## Problems and tasks
1. Reproduce the part of the credit advice post that opens with the words containing "In the meantime, if" and closes with "out of hand).".
2. According to the credit advice post, what two things does a Basic Bank Account not give you?
3. Summarize the credit advice post in two sentences.
=== Passage ===
I wrote this as a response to someone on B3ta, but realised it might be useful for a wider audience:
First, get your debts cancelled, written off, paid, or otherwise disposed of. The Citizens Advice Bureau will explain this best. Don’t pay anyone anything for advice – it won’t be any better than the CAB’s free service.
With your debt cancelled, first get a Basic Bank Account (here) – these are offered by most major banks, even if your credit is unimaginably bad, and mean that you can get paid your salary into your own account and take out cash from machines. It doesn’t give you a debit card or an overdraft. If this goes OK, your bank should be able to upgrade to a debit card account, or at least an Electron/Solo card account, before too long.
In the meantime, if you’re confident you won’t be tempted to spend the money, then also apply for a ‘people with dodgy history’ credit card with someone like Vanquis Bank. This will charge you an eye-raping rate of interest, but the reason you’re getting it isn’t to borrow money: just buy a tenner’s worth of petrol on it once a month and make sure you always pay off the fiver minimum balance, which will demonstrate that you can be trusted with having a credit card and making regular payments (pay off the rest of the balance every three months or so, before it gets out of hand).
Make sure you’re on the electoral register, try and make sure your name’s on the electricity, water, phone bills, and try and get a contract mobile once you’ve had the bank account and the credit card for a few months (even if that means paying them a deposit). That should all help – but in the end it’s a waiting game.
By all means comment on anything I’ve missed or that’s ropey…
B3ta’s Question of the Week is on banks and banking. Oddly enough, the consensus is ‘against’. However, someone called ‘Star Wars’ has a rather nice post going against said consensus, which distills most (not all) complaints that people make about retail banks and penalty charges:
I opened a bank account once in the full and reasonable expectation that the banking system existed entirely for my benefit. Because of this, I didn’t bother reading the paperwork I’d signed; nor did I take much notice about my credit cards, overdraft limit, or anything else like that. After all, when the banking system is designed around your personal needs, desires and proclivities, it’s up to the banks to keep up with you.
Or me, in this case.
=== Study material ===
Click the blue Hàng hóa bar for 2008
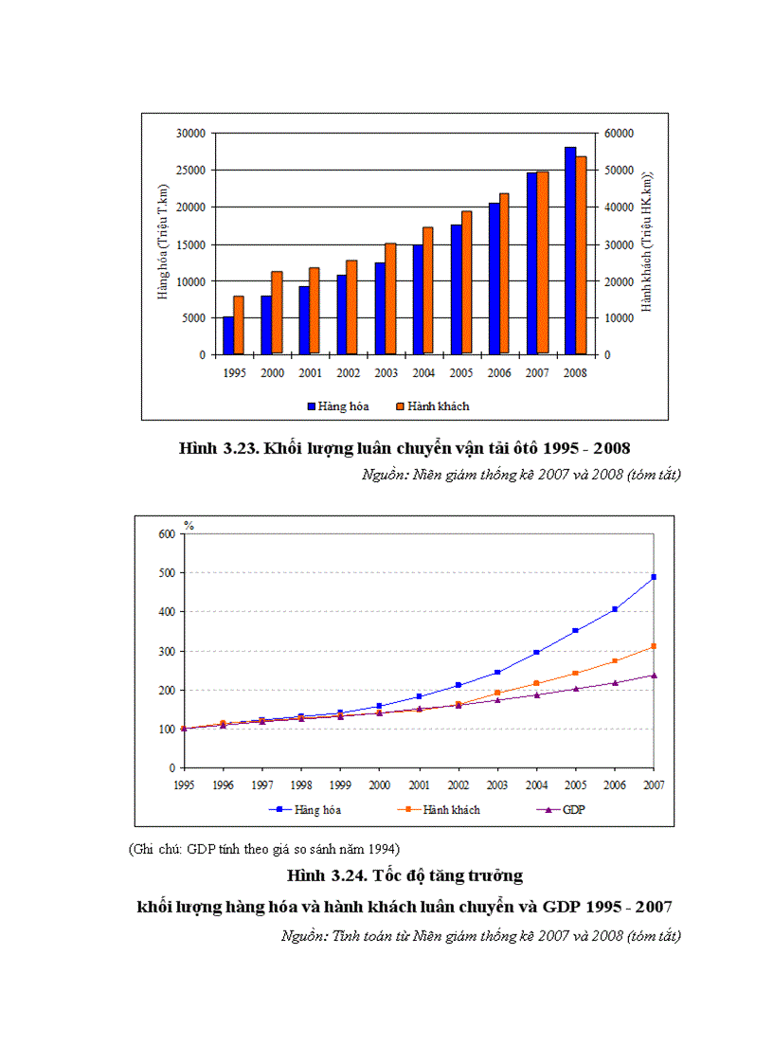570,251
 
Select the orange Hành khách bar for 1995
239,325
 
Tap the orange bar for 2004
428,290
===
## Solutions to the exercise
1.
In the meantime, if you’re confident you won’t be tempted to spend the money, then also apply for a ‘people with dodgy history’ credit card with someone like Vanquis Bank. This will charge you an eye-raping rate of interest, but the reason you’re getting it isn’t to borrow money: just buy a tenner’s worth of petrol on it once a month and make sure you always pay off the fiver minimum balance, which will demonstrate that you can be trusted with having a credit card and making regular payments (pay off the rest of the balance every three months or so, before it gets out of hand).

2. A debit card or an overdraft.

3. The post advises first getting debts disposed of with the free help of the Citizens Advice Bureau. It then suggests opening a Basic Bank Account, using a high-interest credit card only for small monthly purchases to show reliable repayment, joining the electoral register, putting your name on household bills and later getting a contract mobile, while warning that rebuilding credit is a waiting game.